Saved entries:
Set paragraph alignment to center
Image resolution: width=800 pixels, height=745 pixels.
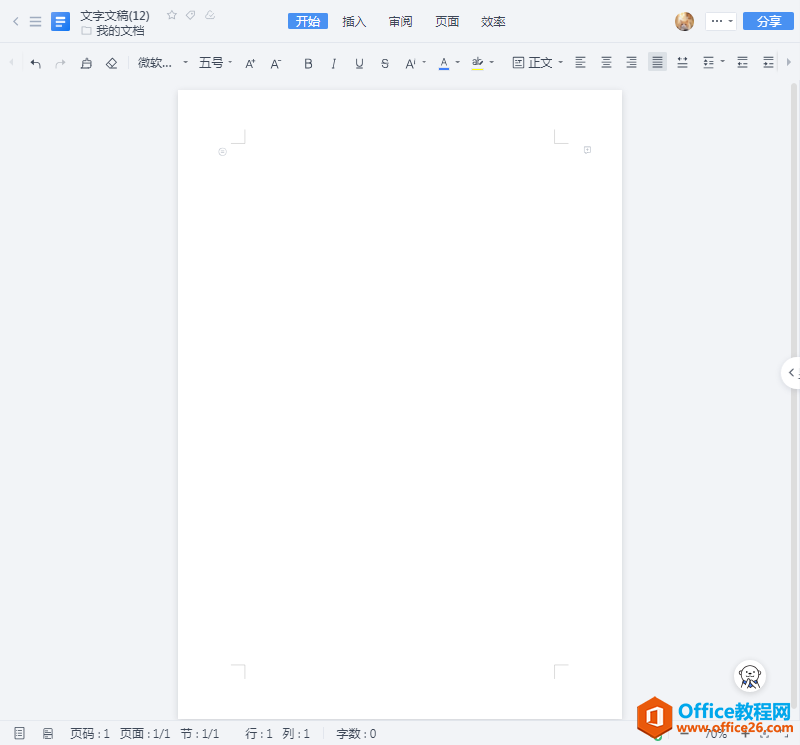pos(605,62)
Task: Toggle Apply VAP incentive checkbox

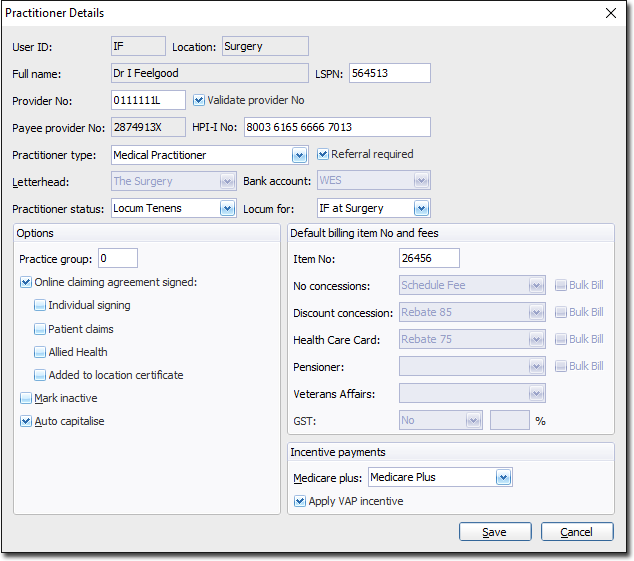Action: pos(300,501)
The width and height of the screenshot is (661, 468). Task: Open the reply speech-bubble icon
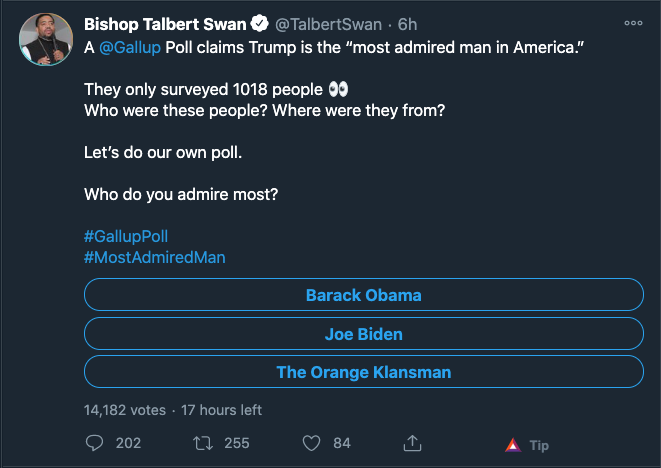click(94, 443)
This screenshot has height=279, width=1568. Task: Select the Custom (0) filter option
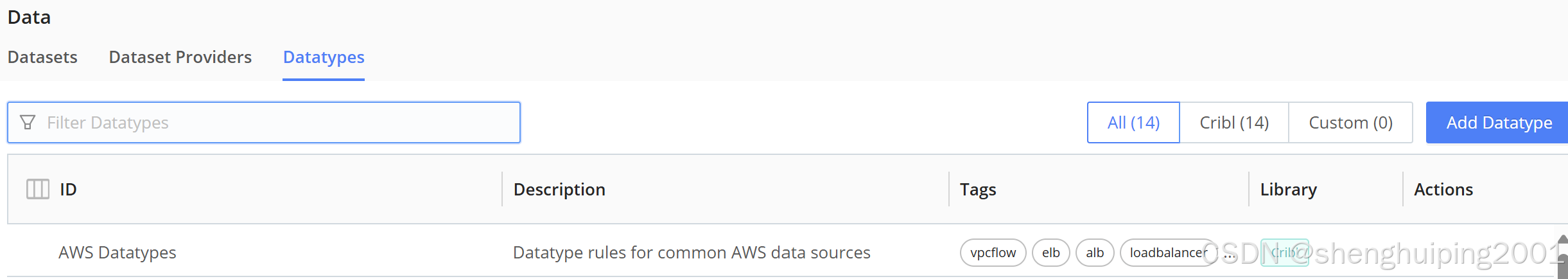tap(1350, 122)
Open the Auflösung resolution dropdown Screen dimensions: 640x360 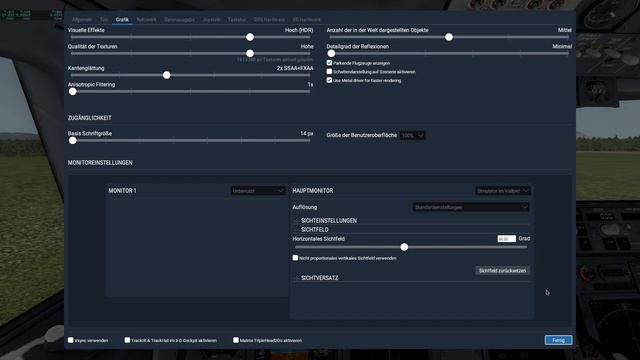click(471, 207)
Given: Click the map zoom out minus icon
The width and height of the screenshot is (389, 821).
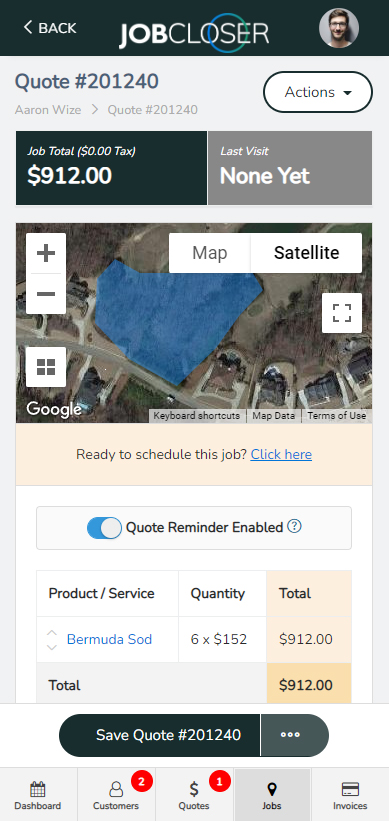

*Aim of the task:* I need the lines from the one containing "Given: Click the map zoom out minus icon" through the end of the records retyped exactly, with the pictures left out.

*Written response:*
Given: Click the map zoom out minus icon
The width and height of the screenshot is (389, 821).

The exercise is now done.